Gratitude, kindness and knowing when to be thankful

After a year of generally isolated holidays, with many of us keeping Thanksgiving to a small celebration, if that, in 2020, this year should feel very different for us in the Tristate region. That is, of course, if we are vaccinated and boostered as necessary. There are also families who are hosting larger Thanksgiving meals again who are requesting COVID testing pre-event. Not a bad idea, vaccinated or not.

Can we agree that another thing to be very grateful for this Thanksgiving is that very thing: vaccinations? As noted here before, without vaccinations our lives at this moment would be very different.

Yet, let’s also remember our neighbors at Geer nursing facility in North Canaan, who  have suffered heartwrenching losses and repercussions from COVID’s delta variant during the devastating outbreak there that took the lives of eight patients, and involved 67 residents and 22 staff since Sept. 30, as reported by Debra Aleksinas in last week’s Lakeville Journal, as well as two in-depth front page articles on this Nov. 4.
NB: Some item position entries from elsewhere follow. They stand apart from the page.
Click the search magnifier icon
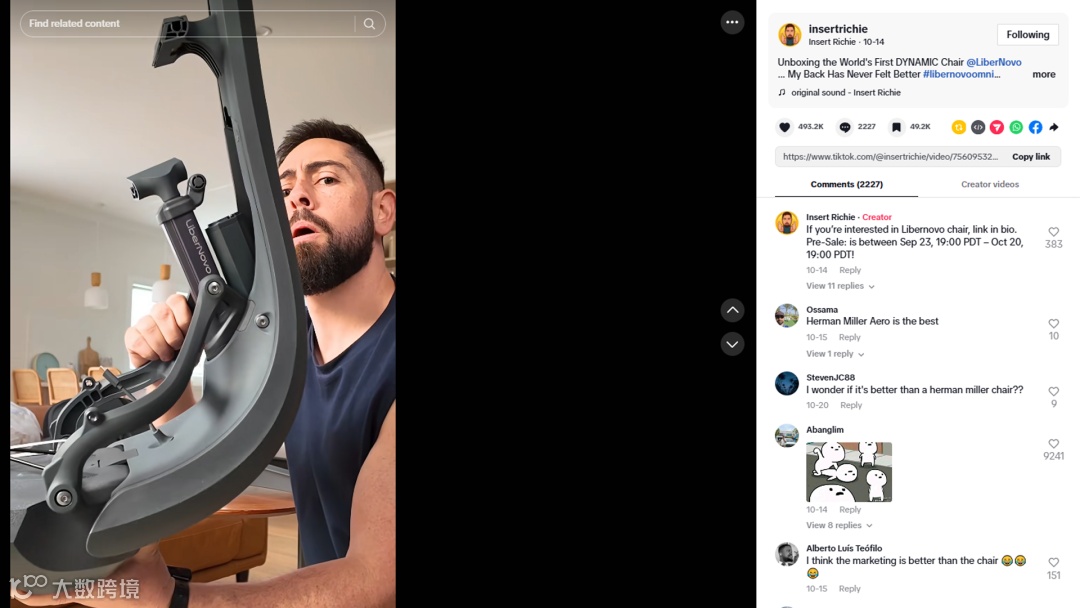The width and height of the screenshot is (1080, 608). point(369,23)
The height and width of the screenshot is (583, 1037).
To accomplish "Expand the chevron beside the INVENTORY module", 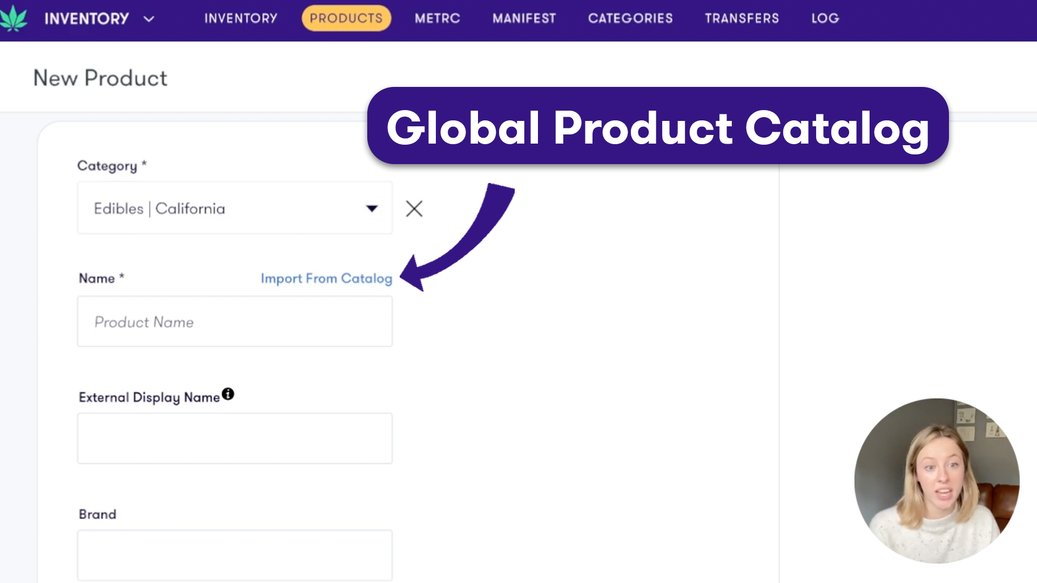I will click(x=149, y=19).
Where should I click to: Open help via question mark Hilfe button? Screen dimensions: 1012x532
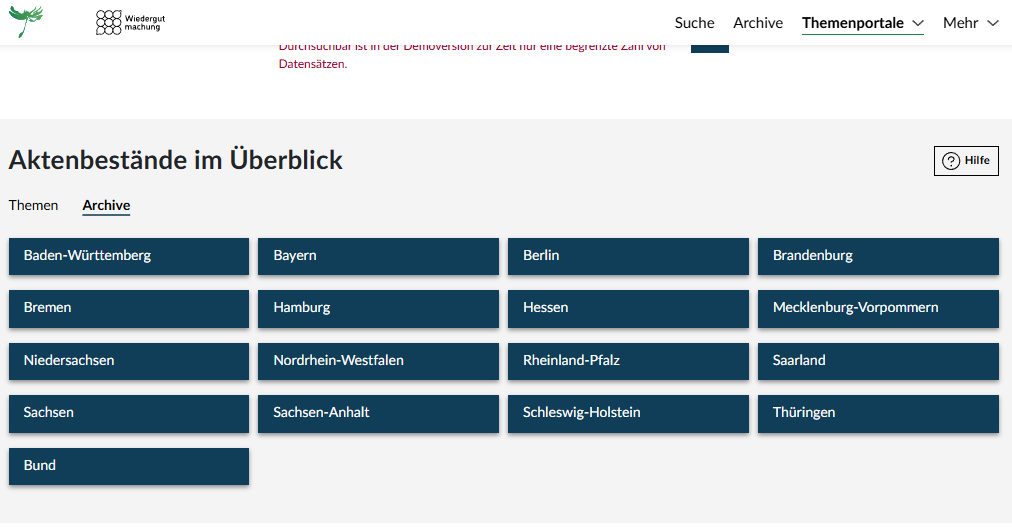click(x=966, y=161)
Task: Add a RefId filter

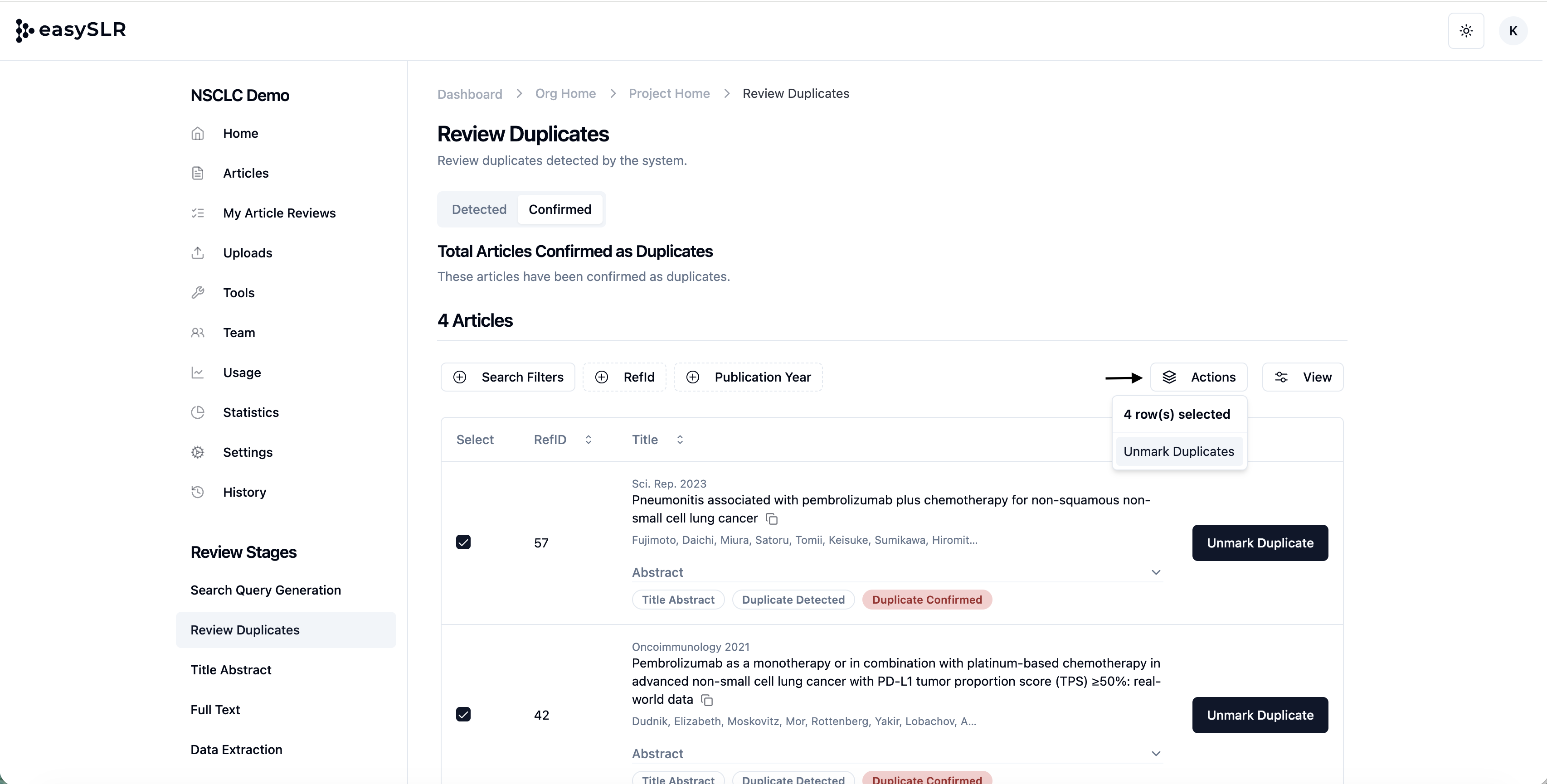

The outbreak, according to Geer CEO Kevin O’Connell, seems to have turned a corner now, with all but three of the surviving 59 residents, and all of the 22 staff members, now recovered. In a Nov. 16 letter to staff, residents and family members, O’Connell wrote: “We are relieved to report no new cases of COVID-19 have been identified since last Monday, 11/8/21. The positive case that was reported in the last update (11/12) turned out to be a false positive, confirmed after 2 negative PCR tests.  We are also happy to report only 3 active cases remain within the building. As stated in our previous updates this outbreak is contained within the nursing home, Geer Lodge remains unaffected. We continue to complete testing on our residents and staff bi-weekly.”

But what a time of intense hardship and suffering for all those at Geer, where the sense of family and mutual support is so strong even in normal times. Such a resurgence of the pandemic, and a deadly one, must have had a profound effect on those living, working or worrying about a family member at Geer.
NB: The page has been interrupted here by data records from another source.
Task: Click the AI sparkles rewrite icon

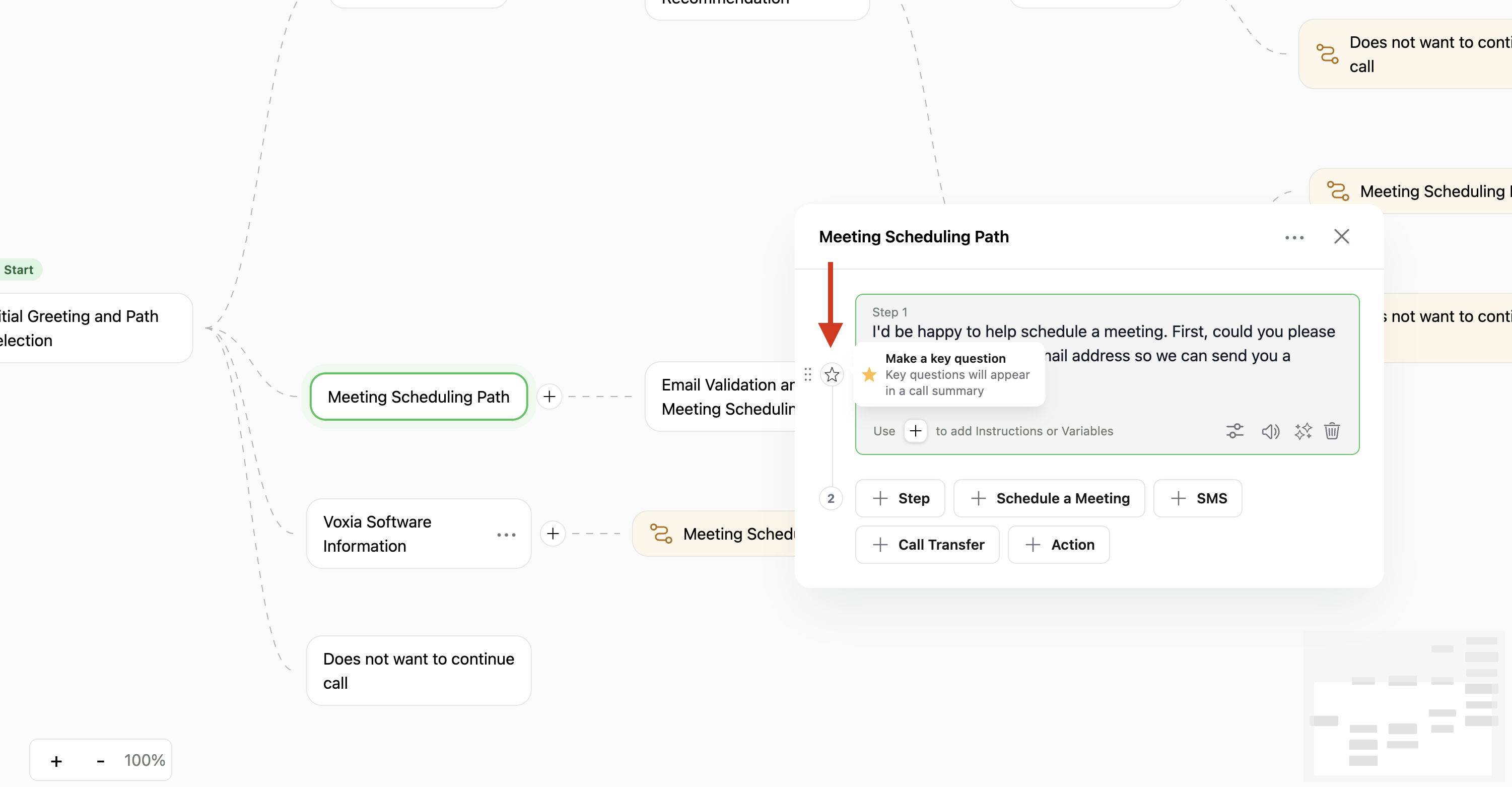Action: pyautogui.click(x=1302, y=431)
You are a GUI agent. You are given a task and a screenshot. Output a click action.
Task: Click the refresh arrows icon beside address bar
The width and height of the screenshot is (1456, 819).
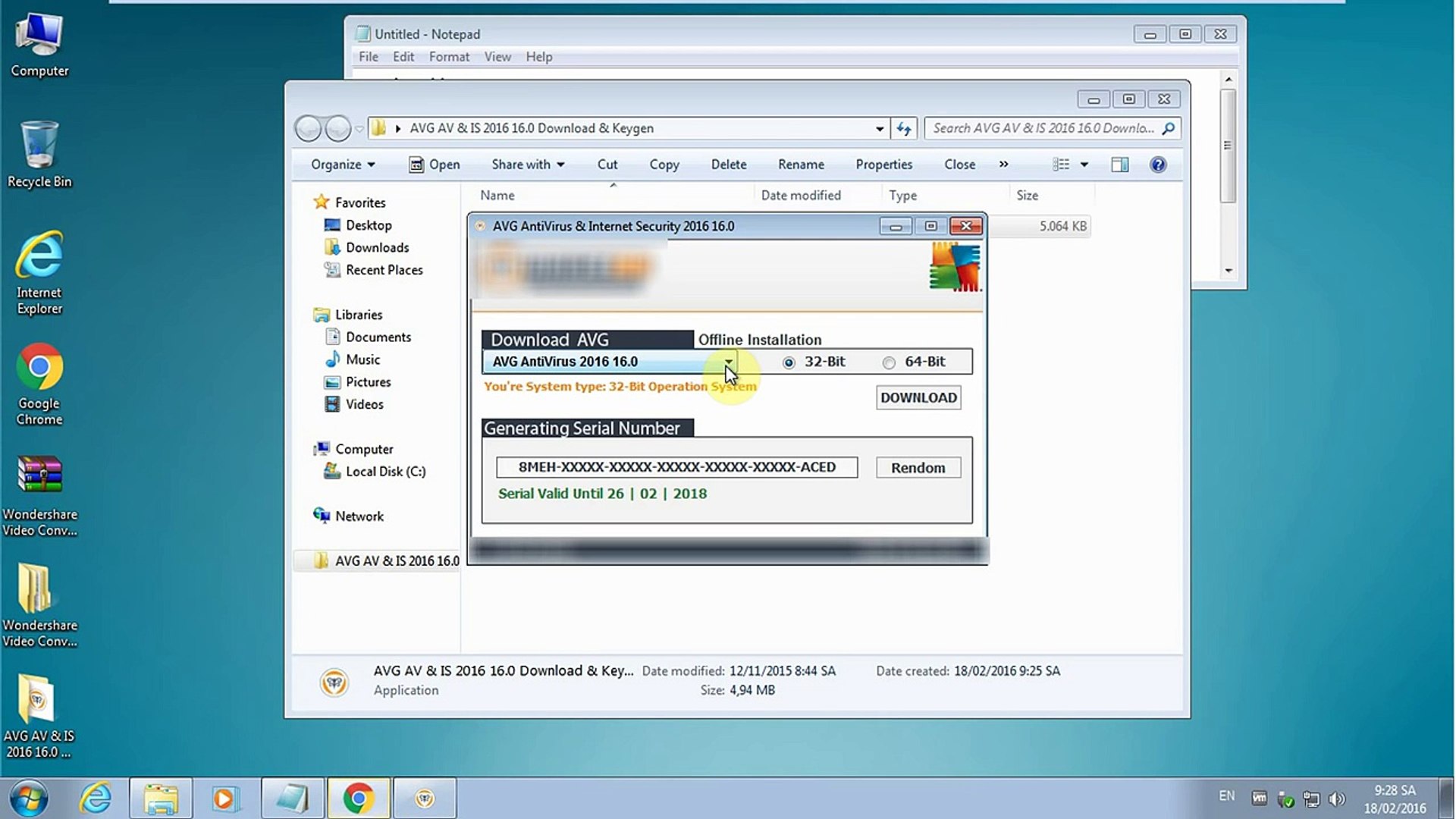[903, 128]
We in the community are now thinking of all at Geer, knowing how courageously they’ve faced COVID-19 and its variants since March 2020. Their efforts to keep their facility safe were relatively successful until Sept. 30, when the battle at the nursing facility took the wrong turn, the one nobody wished for. Now they have worked through it, and were successful in containing the spread to the nursing facility only, rather than the rest of the Geer campus or the community. That took vigilance on their parts, and it is another reason to be grateful. We wish them a peaceful and healthier Thanksgiving.

This Thanksgiving, let’s all find charity and humility in our hearts and share it with our neighbors, families and friends, however we are gathering this holiday. The more we try to understand the hardship others are going through and use kindness instead of judgment to help them through it, the more we will appreciate those things in our own lives for which we can be grateful this year.